Senior Delhi Police officials on Monday said they are investigating the involvement of Unique Identification Authority of India insiders after the Aadhaar details of more than one billion residents were allegedly leaked. The alleged data leak was exposed by a news report in The Tribune on January 4.

The Delhi Police had filed a First Information Report in the case on January 5. The FIR does not name any individual as a suspect, though the UIDAI had mentioned The Tribune, the reporter who wrote the article, two individuals named in the article, and other unknown persons collectively in their complaint to the Crime Branch of the Delhi Police.

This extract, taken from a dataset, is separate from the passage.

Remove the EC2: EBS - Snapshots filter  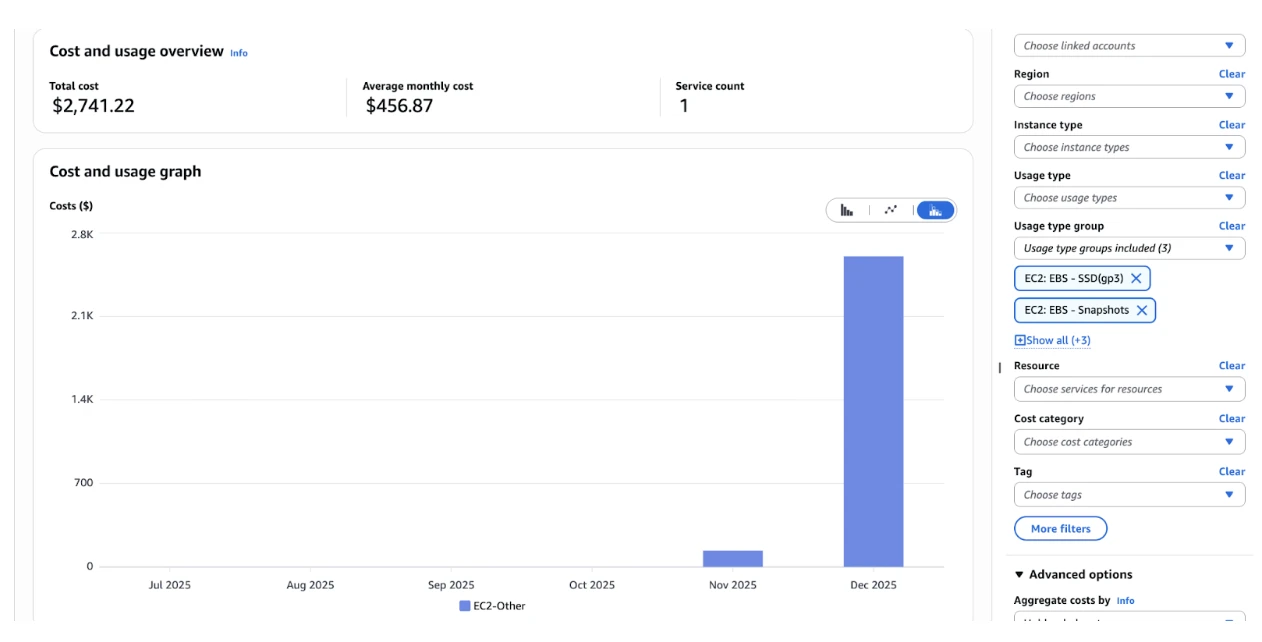point(1142,310)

“From what we have understood so far, the leak has happened through the grievance redressal system which only officials in the authority [UIDAI] have access to,” said a senior official in Delhi Police’s Crime Branch. “Outsiders were not supposed to have access to the system. So, prima facie there has to be some insider’s role which is being probed.”

Officials in the Crime Branch said that the Delhi Police have asked the UIDAI to provide them with more details at the earliest, after which they can investigate further. “Once the origin of the leak is addressed, it won’t be difficult to track down individuals who have gained unauthorised access to the system,” another official said.

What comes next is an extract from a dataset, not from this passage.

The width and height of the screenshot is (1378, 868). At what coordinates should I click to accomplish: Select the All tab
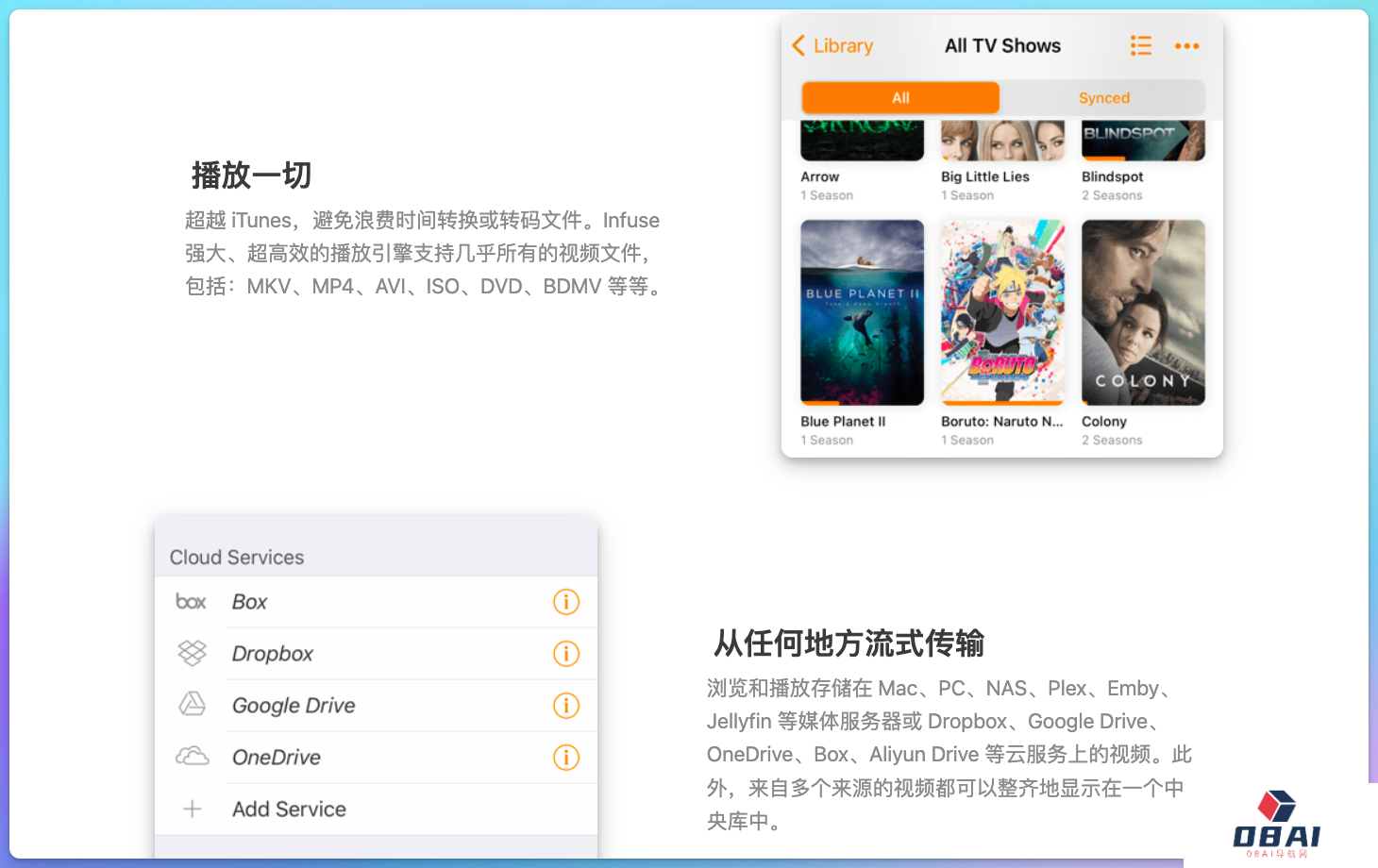(900, 98)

Hours after The Tribune report was published, the UIDAI had said in a statement that access to the search facility for the purpose of grievance redressal was given only to designated personnel and state government officials to help residents. It added that the reported case appeared to be an instance of misuse of the grievance redressal search facility.

In the news report, the additional director general of the regional UIDAI centre in Chandigarh, too, was quoted as saying that except the director general and him, no third person in Punjab is supposed to have access to the system.

However, attributing facts to an independent investigation, the newspaper had said that such rackets were apparently products of Whatsapp groups that offered access to the system to more than three lakh Village-Level Enterprise operators, hired by the Ministry of Electronics and Information Technology under the Common Service Centres Scheme across India.

The Tribune’s report further alleged that the CSCS operators, who were initially entrusted with the task of making Aadhaar cards across India, were rendered jobless after the service was restricted to post offices and designated banks in November 2017, in order to avoid any security breach. Now, many of the operators are suspected to have gained illegal access to UIDAI data while providing Aadhaar services to common people for a charge, including the printing of Aadhaar cards.